- **What you are asked to do**: Transcribe the entries exactly; images are not part of the copy.

== Input data

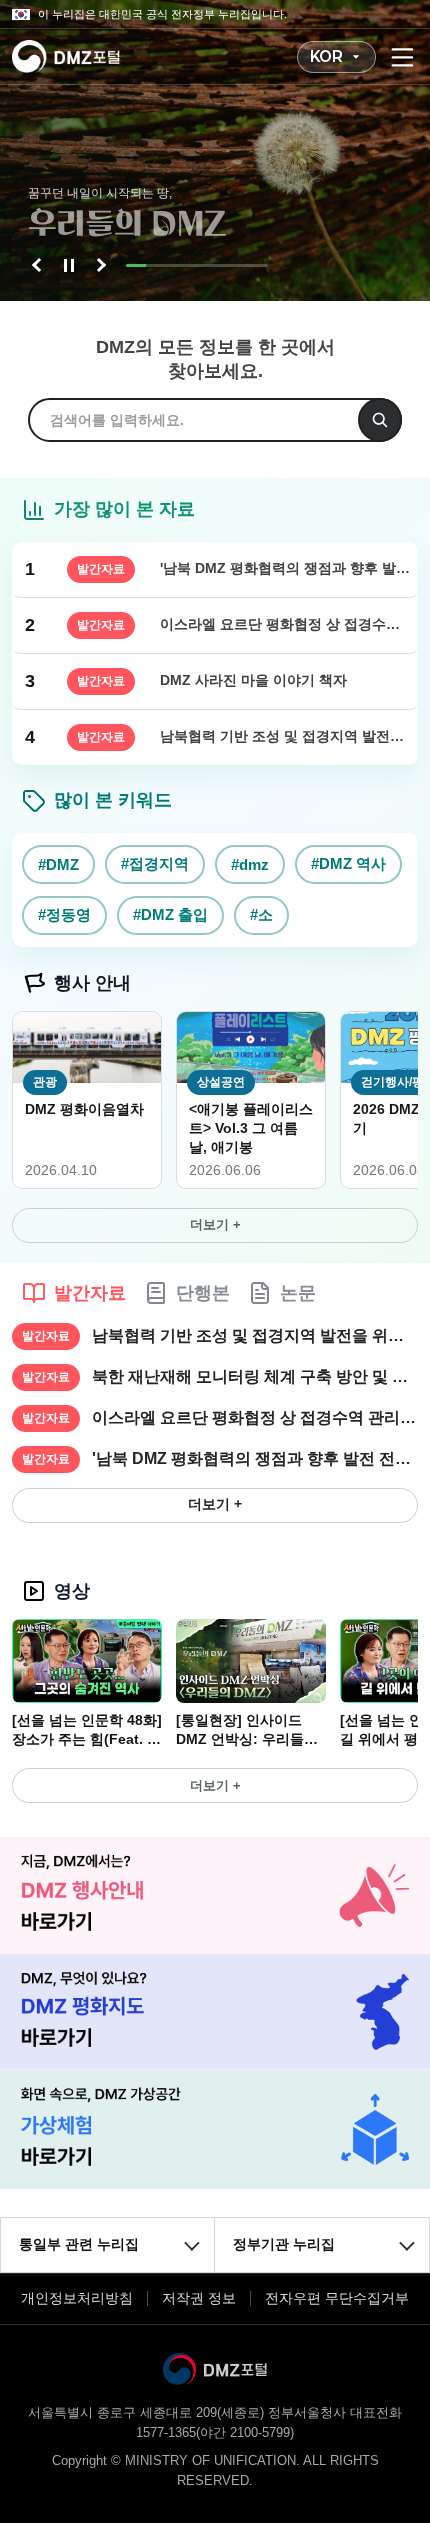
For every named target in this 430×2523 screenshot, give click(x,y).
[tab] (74, 1293)
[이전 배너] (39, 265)
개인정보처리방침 (77, 2298)
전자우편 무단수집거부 (337, 2298)
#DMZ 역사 (348, 863)
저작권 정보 (199, 2298)
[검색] (380, 420)
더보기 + (215, 1224)
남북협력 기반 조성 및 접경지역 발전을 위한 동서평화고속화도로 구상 (255, 1335)
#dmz (250, 864)
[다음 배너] (99, 265)
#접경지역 (155, 863)
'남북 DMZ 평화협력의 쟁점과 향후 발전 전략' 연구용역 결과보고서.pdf (255, 1458)
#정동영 (64, 914)
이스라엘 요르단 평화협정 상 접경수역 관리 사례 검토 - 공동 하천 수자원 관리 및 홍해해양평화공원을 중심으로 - (255, 1417)
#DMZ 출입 (170, 914)
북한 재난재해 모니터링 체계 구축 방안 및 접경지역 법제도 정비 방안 (255, 1376)
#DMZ (58, 864)
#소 (261, 914)
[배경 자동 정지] (69, 265)
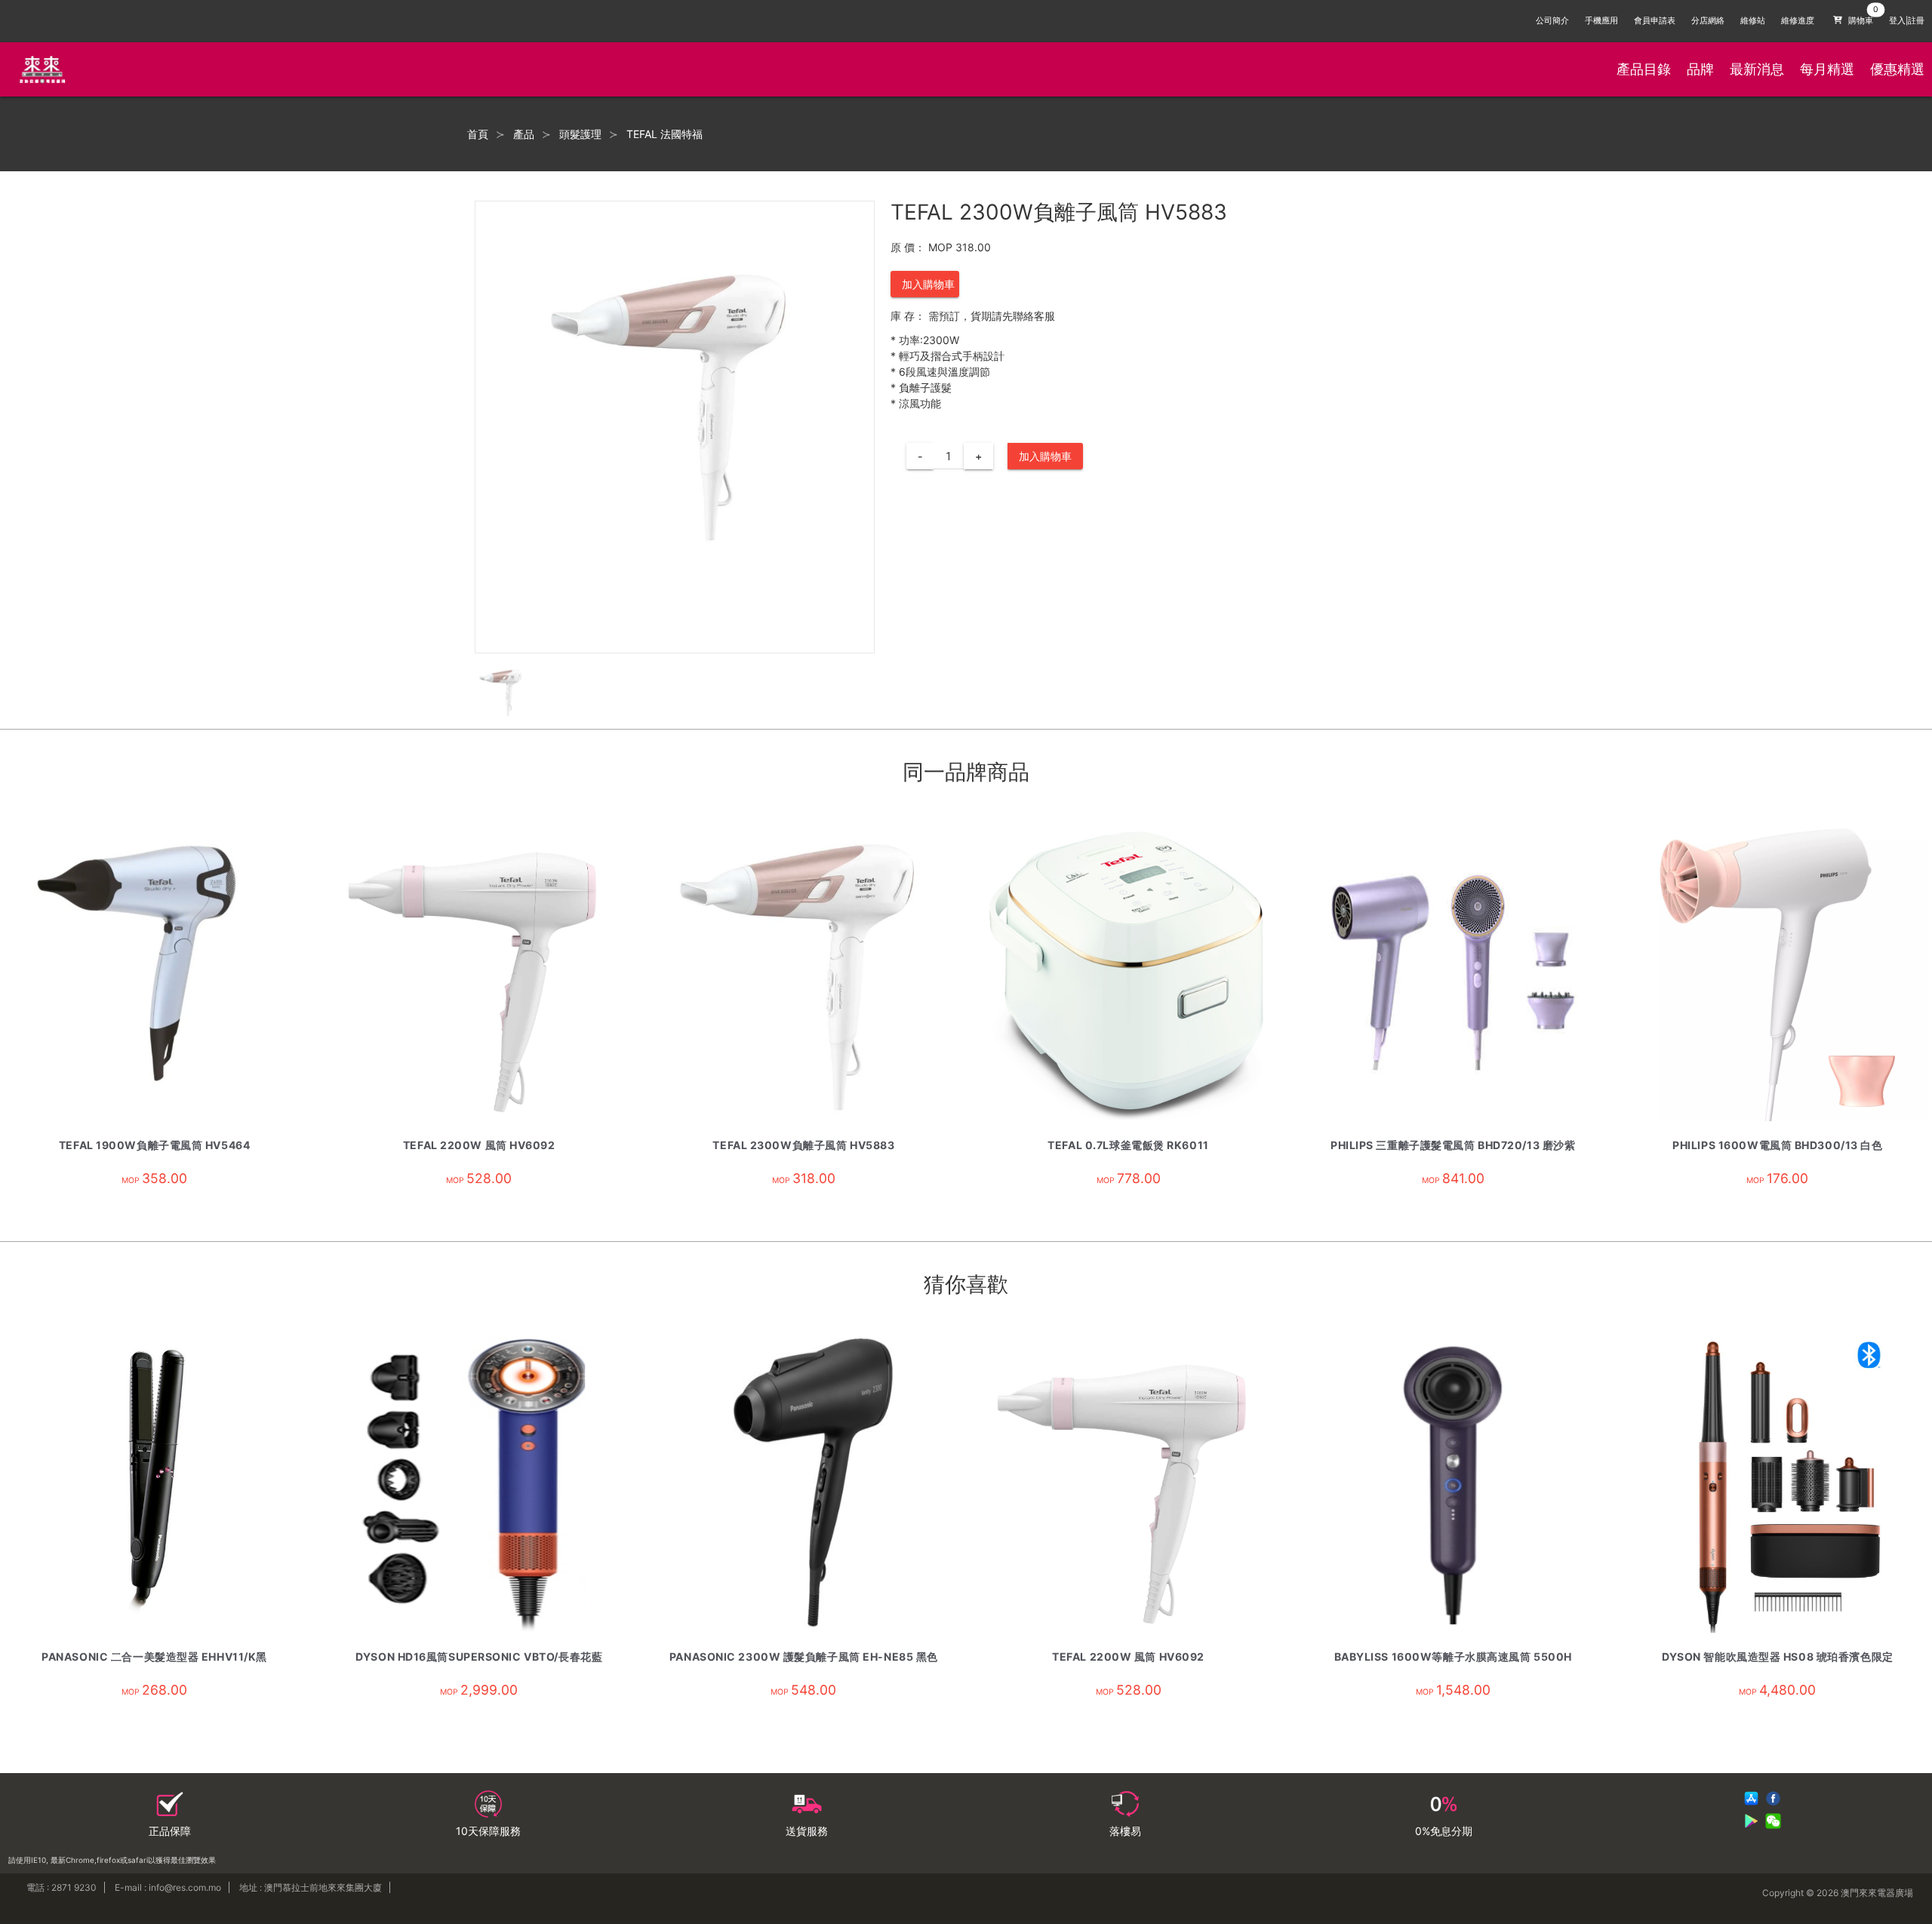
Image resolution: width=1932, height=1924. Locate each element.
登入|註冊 (1906, 21)
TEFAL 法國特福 (664, 134)
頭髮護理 (580, 134)
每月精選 (1827, 69)
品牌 (1700, 69)
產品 (523, 134)
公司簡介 (1552, 21)
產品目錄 (1644, 69)
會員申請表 (1654, 21)
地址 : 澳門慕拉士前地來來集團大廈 (310, 1887)
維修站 (1752, 21)
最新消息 (1757, 69)
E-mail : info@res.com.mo (168, 1887)
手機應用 (1601, 21)
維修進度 (1797, 21)
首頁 (477, 134)
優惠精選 (1897, 69)
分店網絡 (1707, 21)
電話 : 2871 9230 (61, 1887)
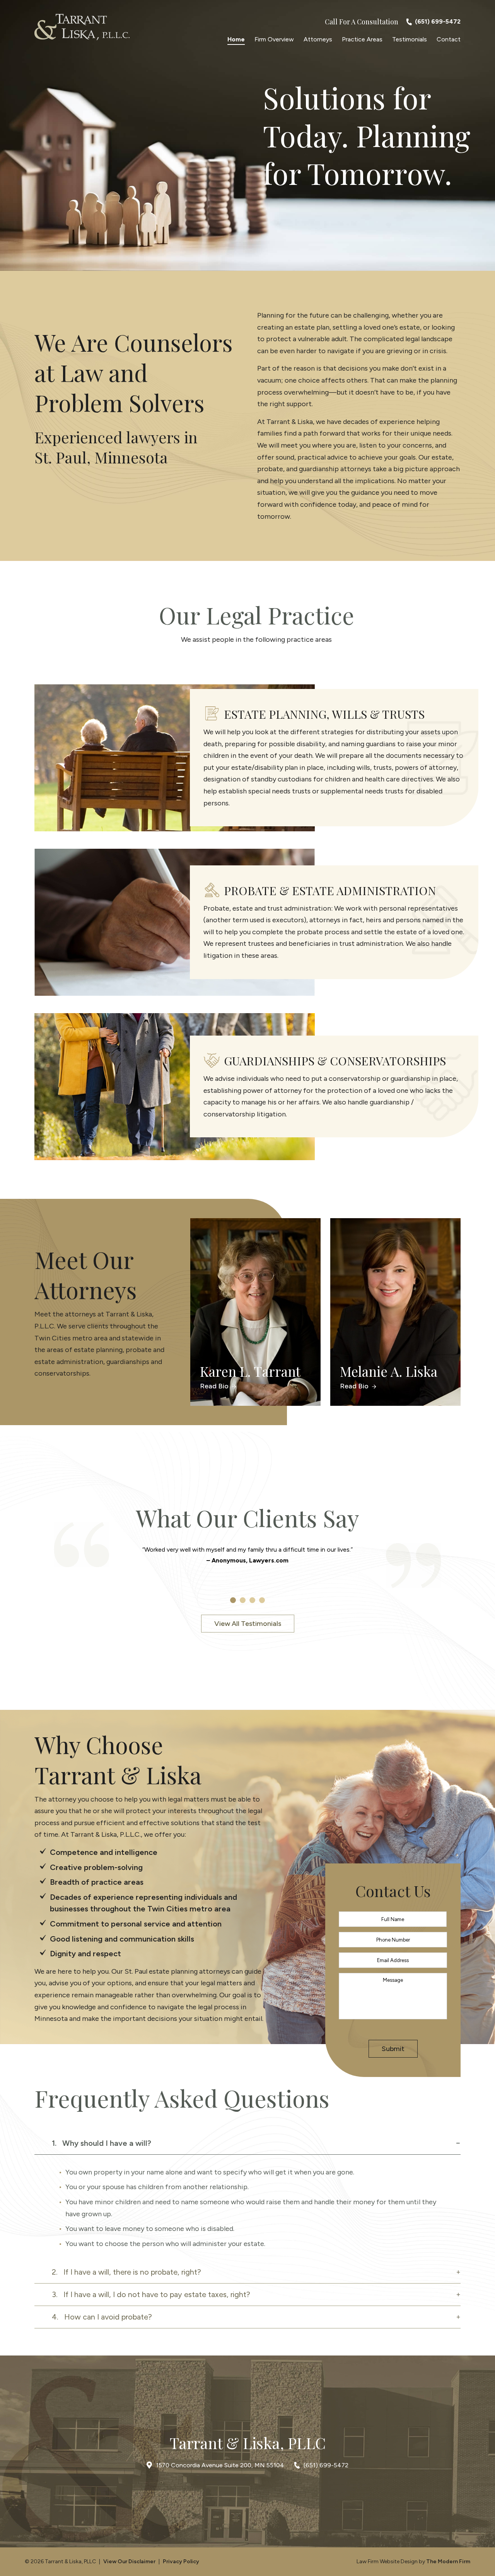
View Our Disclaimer (129, 2561)
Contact (449, 39)
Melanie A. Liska (388, 1371)
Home (236, 39)
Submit (393, 2048)
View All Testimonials (247, 1623)
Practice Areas (362, 39)
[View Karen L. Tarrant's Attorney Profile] (255, 1312)
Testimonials (409, 39)
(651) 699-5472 (438, 21)
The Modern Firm (448, 2561)
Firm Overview (274, 39)
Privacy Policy (181, 2561)
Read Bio (215, 1386)
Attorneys (318, 39)
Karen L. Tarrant (250, 1371)
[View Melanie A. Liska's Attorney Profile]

====

- **Result for this exercise**:
For every named target in this 430×2523 screenshot, give click(x,y).
[tab] (74, 1293)
[이전 배너] (39, 265)
개인정보처리방침 (77, 2298)
전자우편 무단수집거부 (337, 2298)
#DMZ 역사 (348, 863)
저작권 정보 (199, 2298)
[검색] (380, 420)
더보기 + (215, 1224)
남북협력 기반 조성 및 접경지역 발전을 위한 동서평화고속화도로 구상 (255, 1335)
#dmz (250, 864)
[다음 배너] (99, 265)
#접경지역 (155, 863)
'남북 DMZ 평화협력의 쟁점과 향후 발전 전략' 연구용역 결과보고서.pdf (255, 1458)
#정동영 (64, 914)
이스라엘 요르단 평화협정 상 접경수역 관리 사례 검토 - 공동 하천 수자원 관리 및 홍해해양평화공원을 중심으로 - (255, 1417)
#DMZ 출입 (170, 914)
북한 재난재해 모니터링 체계 구축 방안 및 접경지역 법제도 정비 방안 (255, 1376)
#DMZ (58, 864)
#소 (261, 914)
[배경 자동 정지] (69, 265)
Image resolution: width=1932, height=1924. Locate each element.
登入|註冊 (1906, 21)
TEFAL 法國特福 (664, 134)
頭髮護理 (580, 134)
每月精選 (1827, 69)
品牌 (1700, 69)
產品 (523, 134)
公司簡介 (1552, 21)
產品目錄 (1644, 69)
會員申請表 (1654, 21)
地址 : 澳門慕拉士前地來來集團大廈 (310, 1887)
維修站 (1752, 21)
最新消息 (1757, 69)
E-mail : info@res.com.mo (168, 1887)
手機應用 (1601, 21)
維修進度 (1797, 21)
首頁 (477, 134)
優惠精選 (1897, 69)
分店網絡 (1707, 21)
電話 : 2871 9230 (61, 1887)
View Our Disclaimer (129, 2561)
Contact (449, 39)
Melanie A. Liska (388, 1371)
Home (236, 39)
Submit (393, 2048)
View All Testimonials (247, 1623)
Practice Areas (362, 39)
[View Karen L. Tarrant's Attorney Profile] (255, 1312)
Testimonials (409, 39)
(651) 699-5472 (438, 21)
The Modern Firm (448, 2561)
Firm Overview (274, 39)
Privacy Policy (181, 2561)
Read Bio (215, 1386)
Attorneys (318, 39)
Karen L. Tarrant (250, 1371)
[View Melanie A. Liska's Attorney Profile]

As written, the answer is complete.